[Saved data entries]
'''

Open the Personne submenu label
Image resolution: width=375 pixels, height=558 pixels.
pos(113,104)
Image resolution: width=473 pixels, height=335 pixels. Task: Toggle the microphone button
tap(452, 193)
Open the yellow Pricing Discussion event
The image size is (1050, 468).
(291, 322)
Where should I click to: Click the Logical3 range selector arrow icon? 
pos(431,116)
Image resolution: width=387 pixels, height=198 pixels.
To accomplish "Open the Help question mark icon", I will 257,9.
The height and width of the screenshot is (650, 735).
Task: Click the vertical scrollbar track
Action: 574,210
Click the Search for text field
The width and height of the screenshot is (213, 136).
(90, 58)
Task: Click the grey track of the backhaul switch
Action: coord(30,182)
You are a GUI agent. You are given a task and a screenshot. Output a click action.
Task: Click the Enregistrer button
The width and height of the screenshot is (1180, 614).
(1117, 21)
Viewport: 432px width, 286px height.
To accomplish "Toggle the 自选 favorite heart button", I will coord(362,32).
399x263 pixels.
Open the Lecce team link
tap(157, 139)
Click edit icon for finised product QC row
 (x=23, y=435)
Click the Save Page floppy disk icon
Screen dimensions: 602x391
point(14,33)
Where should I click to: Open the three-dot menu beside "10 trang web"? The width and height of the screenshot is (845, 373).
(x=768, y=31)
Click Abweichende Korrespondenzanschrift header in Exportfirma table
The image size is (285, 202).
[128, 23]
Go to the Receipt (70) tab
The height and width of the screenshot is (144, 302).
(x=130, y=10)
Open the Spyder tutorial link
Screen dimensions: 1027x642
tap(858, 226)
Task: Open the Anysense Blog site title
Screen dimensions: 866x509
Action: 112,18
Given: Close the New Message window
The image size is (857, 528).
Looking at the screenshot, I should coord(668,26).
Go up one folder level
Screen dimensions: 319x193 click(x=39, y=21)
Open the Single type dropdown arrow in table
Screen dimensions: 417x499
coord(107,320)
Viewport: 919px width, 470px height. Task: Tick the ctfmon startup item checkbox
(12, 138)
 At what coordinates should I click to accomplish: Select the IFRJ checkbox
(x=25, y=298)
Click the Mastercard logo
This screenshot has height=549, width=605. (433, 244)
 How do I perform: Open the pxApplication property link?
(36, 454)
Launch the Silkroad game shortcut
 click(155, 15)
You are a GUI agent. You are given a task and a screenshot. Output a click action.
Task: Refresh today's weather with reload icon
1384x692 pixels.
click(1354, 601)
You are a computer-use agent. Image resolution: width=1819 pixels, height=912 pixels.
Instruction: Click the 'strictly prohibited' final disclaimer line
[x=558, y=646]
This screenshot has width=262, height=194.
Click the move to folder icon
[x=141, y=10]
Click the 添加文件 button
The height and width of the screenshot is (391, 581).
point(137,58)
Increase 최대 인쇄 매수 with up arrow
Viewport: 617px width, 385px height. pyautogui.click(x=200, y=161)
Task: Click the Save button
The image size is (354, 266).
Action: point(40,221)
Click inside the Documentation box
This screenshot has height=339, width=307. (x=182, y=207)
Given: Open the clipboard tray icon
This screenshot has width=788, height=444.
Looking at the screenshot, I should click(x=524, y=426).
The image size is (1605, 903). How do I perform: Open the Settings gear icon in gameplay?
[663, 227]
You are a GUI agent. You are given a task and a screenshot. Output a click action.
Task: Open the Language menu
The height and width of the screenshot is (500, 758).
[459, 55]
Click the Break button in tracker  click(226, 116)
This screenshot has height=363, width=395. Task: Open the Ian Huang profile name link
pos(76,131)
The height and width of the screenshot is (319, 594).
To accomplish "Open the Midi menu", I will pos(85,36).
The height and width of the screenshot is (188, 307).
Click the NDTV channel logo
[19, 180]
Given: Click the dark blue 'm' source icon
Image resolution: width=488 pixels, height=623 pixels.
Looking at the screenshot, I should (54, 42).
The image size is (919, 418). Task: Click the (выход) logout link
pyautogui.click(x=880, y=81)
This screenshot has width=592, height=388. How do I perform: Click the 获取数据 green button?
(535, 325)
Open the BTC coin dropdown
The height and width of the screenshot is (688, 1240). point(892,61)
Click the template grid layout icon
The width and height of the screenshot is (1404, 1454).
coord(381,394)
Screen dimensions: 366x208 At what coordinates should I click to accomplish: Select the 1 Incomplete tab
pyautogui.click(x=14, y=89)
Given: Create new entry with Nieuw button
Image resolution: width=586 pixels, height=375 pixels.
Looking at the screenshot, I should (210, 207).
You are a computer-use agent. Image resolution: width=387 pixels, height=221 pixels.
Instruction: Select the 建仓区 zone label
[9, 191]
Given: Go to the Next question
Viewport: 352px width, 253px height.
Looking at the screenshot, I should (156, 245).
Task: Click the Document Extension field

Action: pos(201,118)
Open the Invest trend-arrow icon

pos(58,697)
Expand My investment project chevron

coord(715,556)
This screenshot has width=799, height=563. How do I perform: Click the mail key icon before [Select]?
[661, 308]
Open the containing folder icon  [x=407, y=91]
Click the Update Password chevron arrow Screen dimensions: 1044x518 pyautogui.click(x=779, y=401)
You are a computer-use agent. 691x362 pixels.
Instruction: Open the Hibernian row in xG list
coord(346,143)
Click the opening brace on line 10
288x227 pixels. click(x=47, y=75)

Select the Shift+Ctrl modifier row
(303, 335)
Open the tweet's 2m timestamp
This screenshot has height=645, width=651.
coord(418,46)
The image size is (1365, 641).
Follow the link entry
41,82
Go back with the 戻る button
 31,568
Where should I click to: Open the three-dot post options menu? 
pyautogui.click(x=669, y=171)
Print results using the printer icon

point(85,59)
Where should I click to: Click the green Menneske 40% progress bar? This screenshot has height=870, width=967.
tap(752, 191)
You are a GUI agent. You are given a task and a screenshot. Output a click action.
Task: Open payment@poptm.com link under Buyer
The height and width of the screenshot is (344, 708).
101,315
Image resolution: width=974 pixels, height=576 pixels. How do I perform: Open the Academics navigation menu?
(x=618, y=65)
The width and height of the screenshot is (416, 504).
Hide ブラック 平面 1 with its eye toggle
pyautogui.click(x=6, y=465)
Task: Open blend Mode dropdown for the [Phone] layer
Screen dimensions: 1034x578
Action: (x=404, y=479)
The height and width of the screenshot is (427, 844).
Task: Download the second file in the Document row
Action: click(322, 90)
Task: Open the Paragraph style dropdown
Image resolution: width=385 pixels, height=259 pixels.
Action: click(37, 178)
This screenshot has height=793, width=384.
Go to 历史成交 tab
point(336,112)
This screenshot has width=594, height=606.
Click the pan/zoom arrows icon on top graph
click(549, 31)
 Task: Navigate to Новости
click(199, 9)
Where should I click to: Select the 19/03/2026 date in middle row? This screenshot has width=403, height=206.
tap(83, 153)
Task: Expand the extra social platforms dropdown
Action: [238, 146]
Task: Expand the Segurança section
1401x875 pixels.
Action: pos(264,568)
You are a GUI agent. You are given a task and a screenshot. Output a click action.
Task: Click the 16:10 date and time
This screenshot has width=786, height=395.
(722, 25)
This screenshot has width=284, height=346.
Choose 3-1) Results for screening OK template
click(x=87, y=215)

'''

TO DO: A faithful, complete copy of the entries above is required.

EXERCISE RESPONSE:
Open the Personne submenu label
Image resolution: width=375 pixels, height=558 pixels.
pos(113,104)
Image resolution: width=473 pixels, height=335 pixels. Task: Toggle the microphone button
tap(452, 193)
Open the yellow Pricing Discussion event
The image size is (1050, 468).
(291, 322)
Where should I click to: Click the Logical3 range selector arrow icon? 
pos(431,116)
Image resolution: width=387 pixels, height=198 pixels.
To accomplish "Open the Help question mark icon", I will 257,9.
The height and width of the screenshot is (650, 735).
Task: Click the vertical scrollbar track
Action: 574,210
Click the Search for text field
The width and height of the screenshot is (213, 136).
(90, 58)
Task: Click the grey track of the backhaul switch
Action: coord(30,182)
You are a GUI agent. You are given a task and a screenshot. Output a click action.
Task: Click the Enregistrer button
The width and height of the screenshot is (1180, 614).
(1117, 21)
Viewport: 432px width, 286px height.
To accomplish "Toggle the 自选 favorite heart button", I will coord(362,32).
399x263 pixels.
Open the Lecce team link
tap(157, 139)
Click edit icon for finised product QC row
 (x=23, y=435)
Click the Save Page floppy disk icon
Screen dimensions: 602x391
point(14,33)
Where should I click to: Open the three-dot menu beside "10 trang web"? The width and height of the screenshot is (845, 373).
(x=768, y=31)
Click Abweichende Korrespondenzanschrift header in Exportfirma table
The image size is (285, 202).
[128, 23]
Go to the Receipt (70) tab
The height and width of the screenshot is (144, 302).
(x=130, y=10)
Open the Spyder tutorial link
Screen dimensions: 1027x642
tap(858, 226)
Task: Open the Anysense Blog site title
Screen dimensions: 866x509
Action: 112,18
Given: Close the New Message window
The image size is (857, 528).
Looking at the screenshot, I should coord(668,26).
Go up one folder level
Screen dimensions: 319x193 click(x=39, y=21)
Open the Single type dropdown arrow in table
Screen dimensions: 417x499
coord(107,320)
Viewport: 919px width, 470px height. Task: Tick the ctfmon startup item checkbox
(12, 138)
 At what coordinates should I click to accomplish: Select the IFRJ checkbox
(x=25, y=298)
Click the Mastercard logo
This screenshot has height=549, width=605. (433, 244)
 How do I perform: Open the pxApplication property link?
(36, 454)
Launch the Silkroad game shortcut
 click(155, 15)
You are a GUI agent. You are given a task and a screenshot. Output a click action.
Task: Refresh today's weather with reload icon
1384x692 pixels.
click(1354, 601)
You are a computer-use agent. Image resolution: width=1819 pixels, height=912 pixels.
Instruction: Click the 'strictly prohibited' final disclaimer line
[x=558, y=646]
This screenshot has width=262, height=194.
Click the move to folder icon
[x=141, y=10]
Click the 添加文件 button
The height and width of the screenshot is (391, 581).
point(137,58)
Increase 최대 인쇄 매수 with up arrow
Viewport: 617px width, 385px height. pyautogui.click(x=200, y=161)
Task: Click the Save button
The image size is (354, 266).
Action: point(40,221)
Click inside the Documentation box
This screenshot has height=339, width=307. (x=182, y=207)
Given: Open the clipboard tray icon
This screenshot has width=788, height=444.
Looking at the screenshot, I should click(x=524, y=426).
The image size is (1605, 903). How do I perform: Open the Settings gear icon in gameplay?
[663, 227]
You are a GUI agent. You are given a task and a screenshot. Output a click action.
Task: Open the Language menu
The height and width of the screenshot is (500, 758).
[459, 55]
Click the Break button in tracker  click(226, 116)
This screenshot has height=363, width=395. Task: Open the Ian Huang profile name link
pos(76,131)
The height and width of the screenshot is (319, 594).
To accomplish "Open the Midi menu", I will pos(85,36).
The height and width of the screenshot is (188, 307).
Click the NDTV channel logo
[19, 180]
Given: Click the dark blue 'm' source icon
Image resolution: width=488 pixels, height=623 pixels.
Looking at the screenshot, I should (54, 42).
The image size is (919, 418). Task: Click the (выход) logout link
pyautogui.click(x=880, y=81)
This screenshot has width=592, height=388. How do I perform: Click the 获取数据 green button?
(535, 325)
Open the BTC coin dropdown
The height and width of the screenshot is (688, 1240). point(892,61)
Click the template grid layout icon
The width and height of the screenshot is (1404, 1454).
coord(381,394)
Screen dimensions: 366x208 At what coordinates should I click to accomplish: Select the 1 Incomplete tab
pyautogui.click(x=14, y=89)
Given: Create new entry with Nieuw button
Image resolution: width=586 pixels, height=375 pixels.
Looking at the screenshot, I should (210, 207).
You are a computer-use agent. Image resolution: width=387 pixels, height=221 pixels.
Instruction: Select the 建仓区 zone label
[9, 191]
Given: Go to the Next question
Viewport: 352px width, 253px height.
Looking at the screenshot, I should (156, 245).
Task: Click the Document Extension field

Action: pos(201,118)
Open the Invest trend-arrow icon

pos(58,697)
Expand My investment project chevron

coord(715,556)
This screenshot has width=799, height=563. How do I perform: Click the mail key icon before [Select]?
[661, 308]
Open the containing folder icon  [x=407, y=91]
Click the Update Password chevron arrow Screen dimensions: 1044x518 pyautogui.click(x=779, y=401)
You are a computer-use agent. 691x362 pixels.
Instruction: Open the Hibernian row in xG list
coord(346,143)
Click the opening brace on line 10
288x227 pixels. click(x=47, y=75)

Select the Shift+Ctrl modifier row
(303, 335)
Open the tweet's 2m timestamp
This screenshot has height=645, width=651.
coord(418,46)
The image size is (1365, 641).
Follow the link entry
41,82
Go back with the 戻る button
 31,568
Where should I click to: Open the three-dot post options menu? 
pyautogui.click(x=669, y=171)
Print results using the printer icon

point(85,59)
Where should I click to: Click the green Menneske 40% progress bar? This screenshot has height=870, width=967.
tap(752, 191)
You are a GUI agent. You are given a task and a screenshot. Output a click action.
Task: Open payment@poptm.com link under Buyer
The height and width of the screenshot is (344, 708).
101,315
Image resolution: width=974 pixels, height=576 pixels. How do I perform: Open the Academics navigation menu?
(x=618, y=65)
The width and height of the screenshot is (416, 504).
Hide ブラック 平面 1 with its eye toggle
pyautogui.click(x=6, y=465)
Task: Open blend Mode dropdown for the [Phone] layer
Screen dimensions: 1034x578
Action: (x=404, y=479)
The height and width of the screenshot is (427, 844).
Task: Download the second file in the Document row
Action: click(322, 90)
Task: Open the Paragraph style dropdown
Image resolution: width=385 pixels, height=259 pixels.
Action: click(37, 178)
This screenshot has height=793, width=384.
Go to 历史成交 tab
point(336,112)
This screenshot has width=594, height=606.
Click the pan/zoom arrows icon on top graph
click(549, 31)
 Task: Navigate to Новости
click(199, 9)
Where should I click to: Select the 19/03/2026 date in middle row? This screenshot has width=403, height=206.
tap(83, 153)
Task: Expand the extra social platforms dropdown
Action: [238, 146]
Task: Expand the Segurança section
1401x875 pixels.
Action: pos(264,568)
You are a GUI agent. You are given a task and a screenshot. Output a click action.
Task: Click the 16:10 date and time
This screenshot has width=786, height=395.
(722, 25)
This screenshot has width=284, height=346.
Choose 3-1) Results for screening OK template
click(x=87, y=215)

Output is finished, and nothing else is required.